A Palestinian family is a large community of extended family members with a lineage that can be traced to ancestors who resided in Palestine.

Families
There are numerous prominent Palestinian families who have contributed to the society, politics and economy of historical Palestine. Usage of the term Palestinian tribe is relatively uncommon and has differed depending on context. One refers to ancient tribes typically described in scriptures and Abrahamic religious texts, such as the Hivites. However, the historicity of such communities is often questioned due to their claimed descent from Noah who is described by some academic references and tertiary sources as being a fictional figure.

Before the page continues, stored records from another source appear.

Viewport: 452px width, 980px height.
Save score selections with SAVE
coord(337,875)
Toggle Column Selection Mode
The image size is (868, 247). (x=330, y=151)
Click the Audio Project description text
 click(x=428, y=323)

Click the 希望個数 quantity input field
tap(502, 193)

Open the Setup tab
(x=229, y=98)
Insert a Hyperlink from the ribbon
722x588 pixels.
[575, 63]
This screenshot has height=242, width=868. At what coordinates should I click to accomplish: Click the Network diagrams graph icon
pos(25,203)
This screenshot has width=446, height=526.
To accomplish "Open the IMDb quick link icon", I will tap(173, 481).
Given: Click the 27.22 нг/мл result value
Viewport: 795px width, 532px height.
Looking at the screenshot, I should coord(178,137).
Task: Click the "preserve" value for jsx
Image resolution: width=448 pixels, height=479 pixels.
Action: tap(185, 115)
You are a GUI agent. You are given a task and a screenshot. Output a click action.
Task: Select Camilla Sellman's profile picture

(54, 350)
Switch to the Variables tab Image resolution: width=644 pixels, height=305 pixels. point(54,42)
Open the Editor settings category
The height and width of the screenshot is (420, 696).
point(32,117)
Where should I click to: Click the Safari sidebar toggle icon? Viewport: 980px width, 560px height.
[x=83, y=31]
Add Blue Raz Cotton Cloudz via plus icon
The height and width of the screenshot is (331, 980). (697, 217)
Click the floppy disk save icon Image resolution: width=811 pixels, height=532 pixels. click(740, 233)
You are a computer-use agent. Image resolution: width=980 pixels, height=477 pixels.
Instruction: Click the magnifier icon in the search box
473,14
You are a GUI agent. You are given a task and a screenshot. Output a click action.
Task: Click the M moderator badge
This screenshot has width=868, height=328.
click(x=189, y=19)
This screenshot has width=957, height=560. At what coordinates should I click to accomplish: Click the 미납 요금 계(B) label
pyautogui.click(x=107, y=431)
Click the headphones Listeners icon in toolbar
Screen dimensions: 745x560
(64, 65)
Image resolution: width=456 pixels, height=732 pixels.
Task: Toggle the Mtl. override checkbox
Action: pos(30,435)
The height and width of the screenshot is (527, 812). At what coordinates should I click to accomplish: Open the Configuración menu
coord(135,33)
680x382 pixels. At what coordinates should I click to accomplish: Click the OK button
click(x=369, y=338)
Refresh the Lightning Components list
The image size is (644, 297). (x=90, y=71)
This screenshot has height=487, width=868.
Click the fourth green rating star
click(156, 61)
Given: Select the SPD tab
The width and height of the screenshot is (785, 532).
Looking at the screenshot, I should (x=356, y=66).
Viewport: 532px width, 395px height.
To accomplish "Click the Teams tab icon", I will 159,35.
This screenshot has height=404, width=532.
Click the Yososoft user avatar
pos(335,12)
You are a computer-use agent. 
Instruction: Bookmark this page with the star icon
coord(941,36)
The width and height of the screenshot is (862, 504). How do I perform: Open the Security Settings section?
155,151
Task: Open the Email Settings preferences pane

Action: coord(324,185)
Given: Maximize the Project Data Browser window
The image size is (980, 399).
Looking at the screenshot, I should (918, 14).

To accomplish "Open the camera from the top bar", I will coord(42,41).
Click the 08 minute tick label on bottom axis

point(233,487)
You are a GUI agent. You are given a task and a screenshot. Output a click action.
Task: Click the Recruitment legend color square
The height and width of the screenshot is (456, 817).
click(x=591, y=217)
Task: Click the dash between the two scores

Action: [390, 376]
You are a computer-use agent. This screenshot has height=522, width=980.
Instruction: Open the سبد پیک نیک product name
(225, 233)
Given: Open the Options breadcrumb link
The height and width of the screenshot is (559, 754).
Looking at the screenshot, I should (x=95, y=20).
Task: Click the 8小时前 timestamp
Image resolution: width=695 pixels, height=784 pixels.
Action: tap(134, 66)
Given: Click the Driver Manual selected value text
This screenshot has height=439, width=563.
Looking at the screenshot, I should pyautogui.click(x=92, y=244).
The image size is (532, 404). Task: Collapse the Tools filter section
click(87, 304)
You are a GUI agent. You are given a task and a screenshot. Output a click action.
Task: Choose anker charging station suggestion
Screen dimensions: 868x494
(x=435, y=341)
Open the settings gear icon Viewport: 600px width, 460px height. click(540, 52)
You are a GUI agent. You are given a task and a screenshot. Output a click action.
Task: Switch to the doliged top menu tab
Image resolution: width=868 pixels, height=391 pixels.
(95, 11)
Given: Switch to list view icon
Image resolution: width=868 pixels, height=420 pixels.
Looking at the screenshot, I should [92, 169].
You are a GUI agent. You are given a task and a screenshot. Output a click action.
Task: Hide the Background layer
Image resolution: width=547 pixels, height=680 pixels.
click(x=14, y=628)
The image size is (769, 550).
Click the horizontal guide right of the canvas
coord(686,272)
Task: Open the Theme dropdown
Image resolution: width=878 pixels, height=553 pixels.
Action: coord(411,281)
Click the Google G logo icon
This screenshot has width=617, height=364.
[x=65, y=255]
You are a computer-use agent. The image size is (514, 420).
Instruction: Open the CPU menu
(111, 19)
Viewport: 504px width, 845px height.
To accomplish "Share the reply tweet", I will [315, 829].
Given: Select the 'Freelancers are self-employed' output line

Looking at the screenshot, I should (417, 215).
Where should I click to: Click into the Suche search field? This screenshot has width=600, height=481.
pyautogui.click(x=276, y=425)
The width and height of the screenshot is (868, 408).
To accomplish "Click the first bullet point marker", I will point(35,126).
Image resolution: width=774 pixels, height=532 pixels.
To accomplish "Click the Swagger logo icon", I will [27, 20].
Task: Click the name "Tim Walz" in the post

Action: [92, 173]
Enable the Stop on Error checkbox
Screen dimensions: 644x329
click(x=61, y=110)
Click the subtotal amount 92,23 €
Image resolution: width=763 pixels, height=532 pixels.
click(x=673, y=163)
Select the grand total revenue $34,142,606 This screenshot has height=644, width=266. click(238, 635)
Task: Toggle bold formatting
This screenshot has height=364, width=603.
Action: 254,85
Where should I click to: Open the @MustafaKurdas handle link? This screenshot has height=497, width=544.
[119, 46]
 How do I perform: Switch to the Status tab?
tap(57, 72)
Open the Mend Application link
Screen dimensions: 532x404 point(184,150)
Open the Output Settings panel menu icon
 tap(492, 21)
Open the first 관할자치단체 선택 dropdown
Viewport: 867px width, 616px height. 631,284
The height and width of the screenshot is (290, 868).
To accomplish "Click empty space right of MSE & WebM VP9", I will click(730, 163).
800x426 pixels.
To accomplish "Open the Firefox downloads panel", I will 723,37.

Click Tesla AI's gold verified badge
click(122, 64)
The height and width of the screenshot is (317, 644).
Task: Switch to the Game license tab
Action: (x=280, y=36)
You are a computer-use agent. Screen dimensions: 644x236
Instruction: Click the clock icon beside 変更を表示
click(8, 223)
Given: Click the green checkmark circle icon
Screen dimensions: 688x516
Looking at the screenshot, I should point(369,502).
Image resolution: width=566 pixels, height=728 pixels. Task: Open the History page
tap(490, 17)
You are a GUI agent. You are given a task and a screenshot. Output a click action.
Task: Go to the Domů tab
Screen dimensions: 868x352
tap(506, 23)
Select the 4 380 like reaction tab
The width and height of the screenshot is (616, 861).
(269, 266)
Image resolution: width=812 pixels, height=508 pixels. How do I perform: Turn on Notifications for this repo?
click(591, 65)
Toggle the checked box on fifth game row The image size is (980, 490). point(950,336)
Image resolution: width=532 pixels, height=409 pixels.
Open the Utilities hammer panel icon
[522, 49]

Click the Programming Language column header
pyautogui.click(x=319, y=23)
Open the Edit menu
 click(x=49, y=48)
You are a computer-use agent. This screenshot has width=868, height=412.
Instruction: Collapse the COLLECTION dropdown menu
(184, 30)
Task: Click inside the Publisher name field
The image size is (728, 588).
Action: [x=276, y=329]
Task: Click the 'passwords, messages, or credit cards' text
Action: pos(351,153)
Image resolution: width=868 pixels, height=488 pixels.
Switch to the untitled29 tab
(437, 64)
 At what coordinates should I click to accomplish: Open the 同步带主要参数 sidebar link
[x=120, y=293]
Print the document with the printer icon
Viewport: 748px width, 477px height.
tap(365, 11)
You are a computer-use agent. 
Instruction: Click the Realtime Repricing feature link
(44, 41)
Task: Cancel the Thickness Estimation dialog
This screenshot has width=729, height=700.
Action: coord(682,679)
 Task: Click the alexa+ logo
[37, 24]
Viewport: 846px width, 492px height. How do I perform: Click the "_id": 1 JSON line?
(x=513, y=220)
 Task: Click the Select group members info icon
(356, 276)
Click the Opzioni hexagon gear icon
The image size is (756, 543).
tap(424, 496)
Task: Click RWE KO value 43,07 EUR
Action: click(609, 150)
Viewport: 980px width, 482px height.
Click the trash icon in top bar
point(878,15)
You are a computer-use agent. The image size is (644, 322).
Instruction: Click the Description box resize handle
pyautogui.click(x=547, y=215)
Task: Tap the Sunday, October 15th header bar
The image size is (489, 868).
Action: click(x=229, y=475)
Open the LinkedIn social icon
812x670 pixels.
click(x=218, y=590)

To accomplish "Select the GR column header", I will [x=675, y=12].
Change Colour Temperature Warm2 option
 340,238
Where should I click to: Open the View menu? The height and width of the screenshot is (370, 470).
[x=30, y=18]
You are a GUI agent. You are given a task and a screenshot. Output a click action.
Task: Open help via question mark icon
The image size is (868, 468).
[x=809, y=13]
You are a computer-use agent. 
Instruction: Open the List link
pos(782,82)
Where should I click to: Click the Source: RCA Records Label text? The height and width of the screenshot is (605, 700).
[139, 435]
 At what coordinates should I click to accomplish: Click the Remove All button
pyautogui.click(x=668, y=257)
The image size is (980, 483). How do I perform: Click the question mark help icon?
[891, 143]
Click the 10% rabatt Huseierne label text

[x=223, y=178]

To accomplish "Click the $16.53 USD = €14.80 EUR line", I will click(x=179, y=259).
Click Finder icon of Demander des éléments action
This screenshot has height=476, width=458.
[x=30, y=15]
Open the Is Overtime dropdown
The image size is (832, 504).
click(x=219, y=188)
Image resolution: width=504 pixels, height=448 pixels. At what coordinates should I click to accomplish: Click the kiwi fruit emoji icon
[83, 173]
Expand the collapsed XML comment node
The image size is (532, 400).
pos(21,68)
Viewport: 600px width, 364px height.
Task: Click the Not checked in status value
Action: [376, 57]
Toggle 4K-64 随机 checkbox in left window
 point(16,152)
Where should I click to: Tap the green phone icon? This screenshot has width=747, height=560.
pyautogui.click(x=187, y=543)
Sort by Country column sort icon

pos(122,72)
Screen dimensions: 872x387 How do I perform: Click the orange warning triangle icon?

More modern groups however are verifiable and include the Khalidi family, the El-Issa family, the al-Husayni family, the Abu-Ezam family, the Nashashibi family, the Tuqan family, the Nusaybah family, Shawish clan, The Barakat family, Shaath family, Shurrab family, Al-Khalil family, Ridwan dynasty, Al-Zeitawi family, Abu Ghosh clan, Doghmush clan, Douaihy family, Hilles clan, Jarrar family, Negev Bedouins, the Jayyusi family, and the Al-Risheq family. Prominent Palestinian families sometimes assigned specific roles to members of their community. For example, Khalidi and Alami clan members held senior administrative positions in society. One of the oldest and biggest families in Palestine is the Barghouti family who trace their ancestors back over 1000 years with over 2.65 million family members with the majority spread over seven countries. Genetical tests have proved that the family is closely related to the prophet Mohammad’s friend Omar Bin Al-khattab which has given them a big role in the politics of Islam. The Barghouti family claims to have ancestral roots in Spain though this has not been independently confirmed.

Significant Christians
Although Palestinian Christians represent a relatively small minority, many of the most socioeconomically influential families in Palestine have been Christian. The El-Issa family, from Jaffa, are one of the most well known families due to their numerous contributions to Palestinian journalism dating from the late 1800s to the middle of the 20th century. Their first newspaper Al-Asma'i' dates back as early as 1887. Another prominent well-to-do Greek Orthodox family, the Abu-Ezam family, were of the wealthiest business families in Ramla. The Abu-Ezam family owned and operated multiple businesses that ranged from the manufacturing of halva, a sweet confection popular in the Levant, to construction materials.